Die Ordner enthalten Dokumente, einen Gesellenbrief, der ausweist, daß Herr Zimmermann bei Huber und Söhne das Handwerk des Polsterers gelernt hat, einen Kaufvertrag aus den 50ern über ein Moped und Dutzende von alten Telefonrechnungen, warum heben die das auf? Hinten steckt in einer Plastikhülle eine Urkunde, für 40 Jahre Arbeit in einer Möbelfabrik, wir wünschen ihm alles Gute.

Was bleibt von so einem Leben? Wer wird sich an August Zimmermann erinnern?
„Da gibt’s niemanden“, unterbricht der Betreuer meine Gedanken, „die sind alle schon gestorben, am Ende ist man ganz allein.“ Dabei winkt er mit der Police und wir können uns an den Wohnzimmertisch mit der gekachelten Tischplatte setzen und die Bestattung besprechen. Feuer, Urne, kleines Grab mit Platte, es gibt ja niemanden, der danach schauen könnte. Dafür reicht die kleine Sterbegeldversicherung. „Das nehm‘ ich auf meine Kappe“, sagt Wackernagel, setzt schwungvoll seine Unterschrift unter unseren Auftrag und dann trinken wir noch eine Tasse Kaffee zusammen, er erzählt mir von seiner Arbeit als Betreuer, ich ihm von meiner als Bestatter, dann gehen wir.

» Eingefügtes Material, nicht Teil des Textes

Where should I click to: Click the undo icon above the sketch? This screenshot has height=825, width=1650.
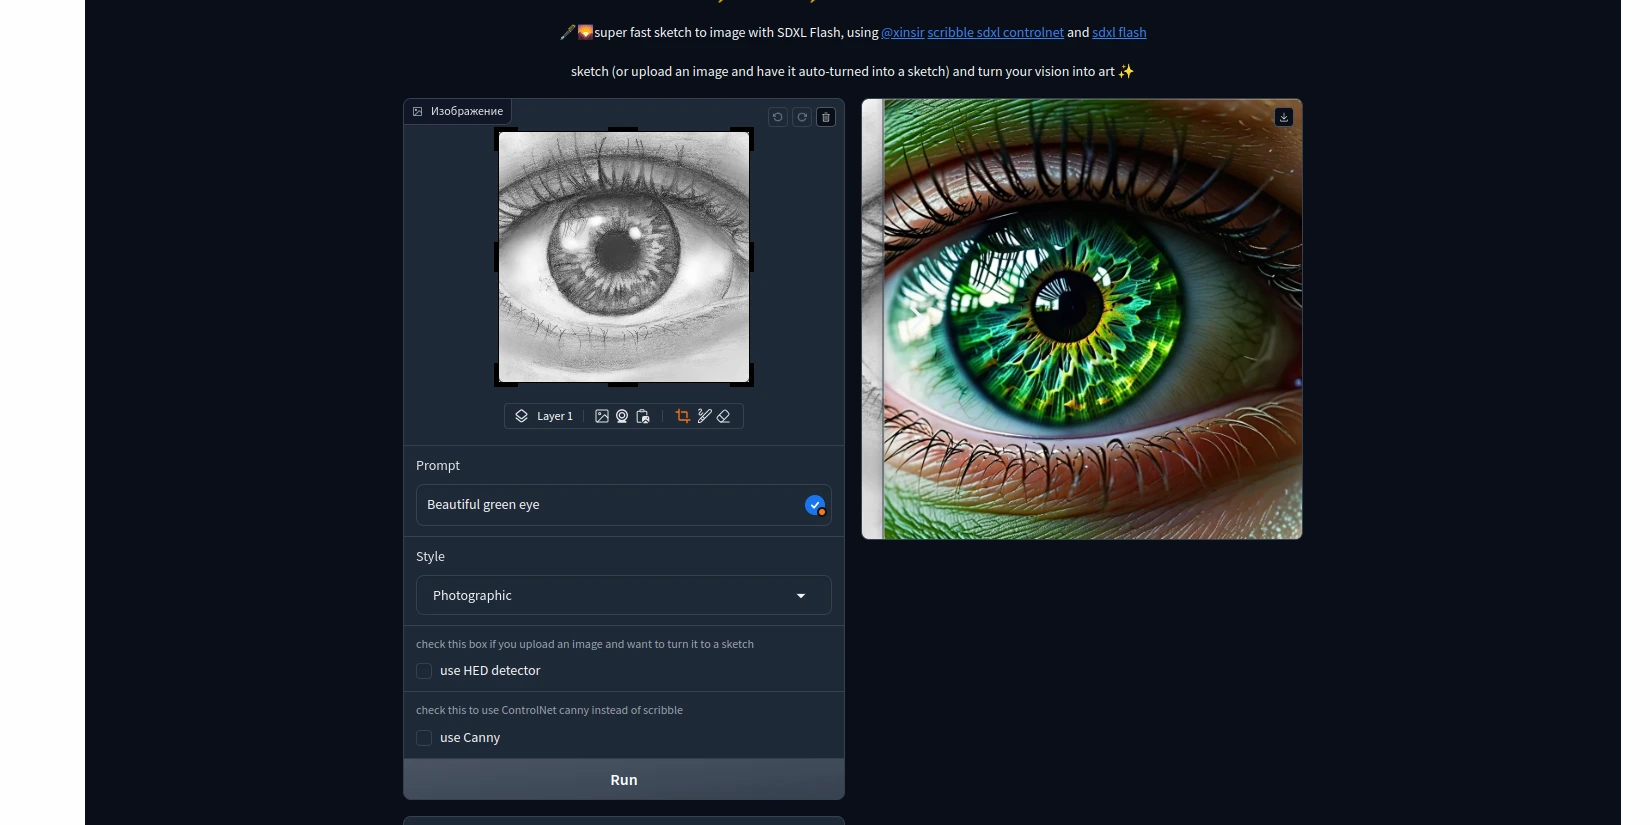pyautogui.click(x=777, y=117)
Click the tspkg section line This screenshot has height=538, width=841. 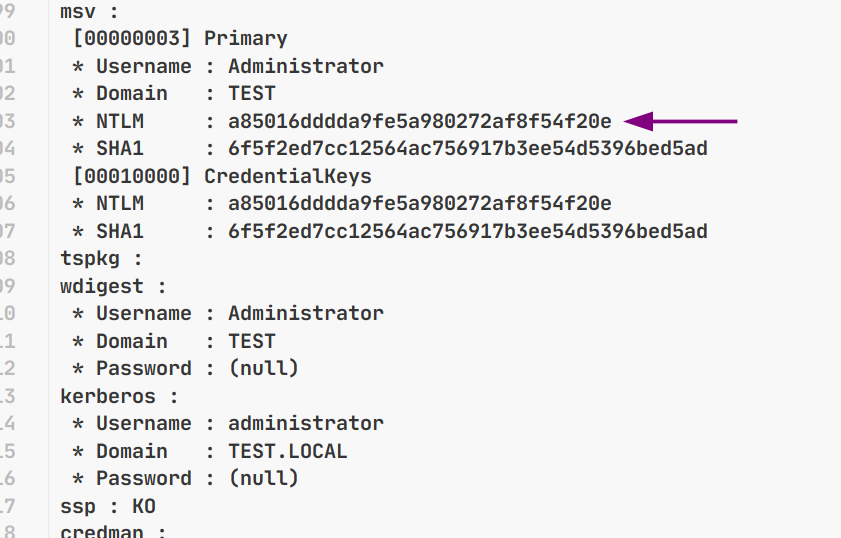[x=101, y=259]
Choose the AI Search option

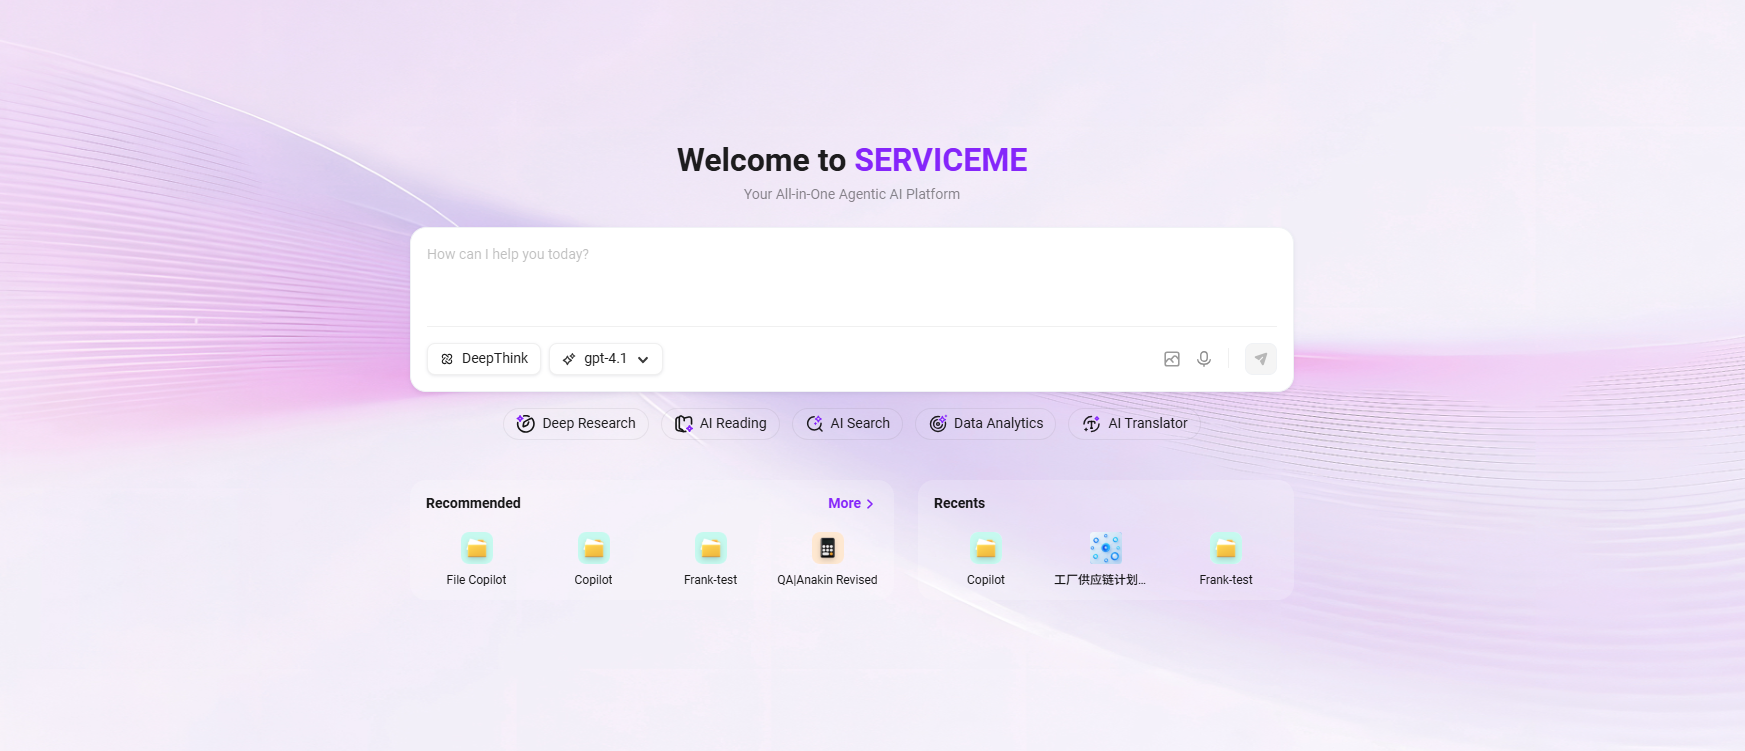tap(847, 424)
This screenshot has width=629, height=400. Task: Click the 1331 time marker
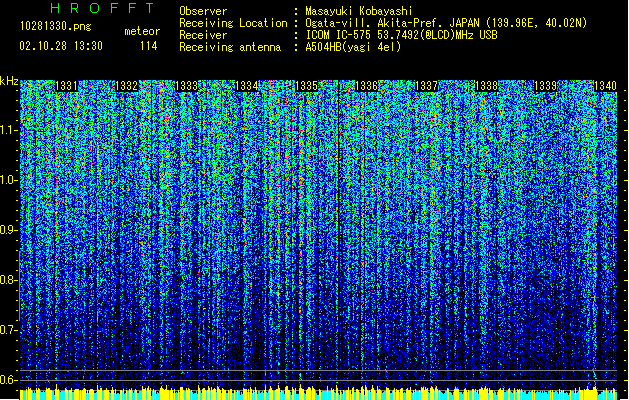coord(68,87)
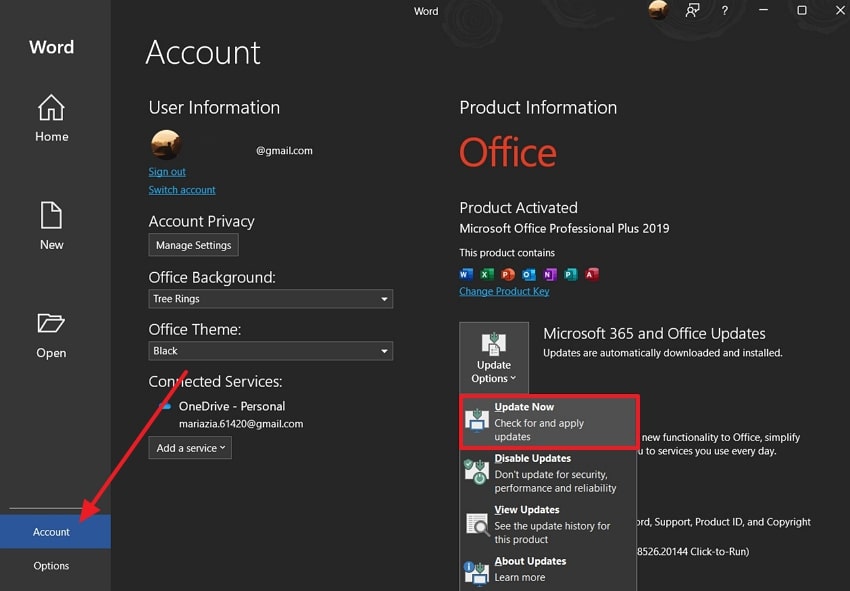Click the Switch account link

(x=182, y=190)
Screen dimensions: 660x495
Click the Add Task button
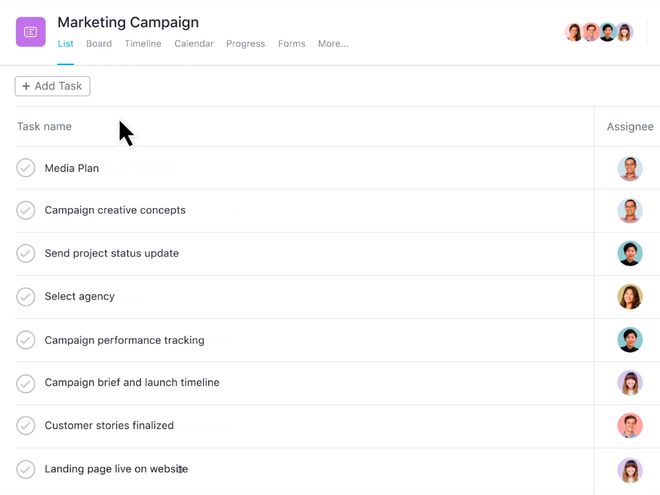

„Der Letzte macht das Licht aus!“ sagt Wackernagel seufzend und dreht am altmodischen Lichtschalter, es klackt, das Licht ist aus. Morgen oder übermorgen werden rauhe Gesellen kommen und den ganzen Plunder holen, Plunder der nur dadurch zum Plunder geworden ist, weil der der ihn als sein Hab und Gut bezeichnete, nicht mehr da ist.

„Was haben Sie denn da?“ will Wackernagel auf der Treppe von mir wissen. Ich schüttele nur den Kopf und sage: „Ach nichts“ und drücke die rotkarierte Decke und das eine Bild von der Wand an meine Brust.
Das Bild hänge ich irgendwo bei uns in der Firma auf und wenn jemand fragen sollte, wer das da auf dem Bild ist, dann werde ich sagen: „Das ist August Zimmermann mit seiner Frau, der war 40 Jahre in der Möbelfabrik.“ Dann wird er wenigstens nicht ganz vergessen…

Und die rotkarierte Decke? Na, soll die Decke doch den alten August noch einmal wärmen und begleiten.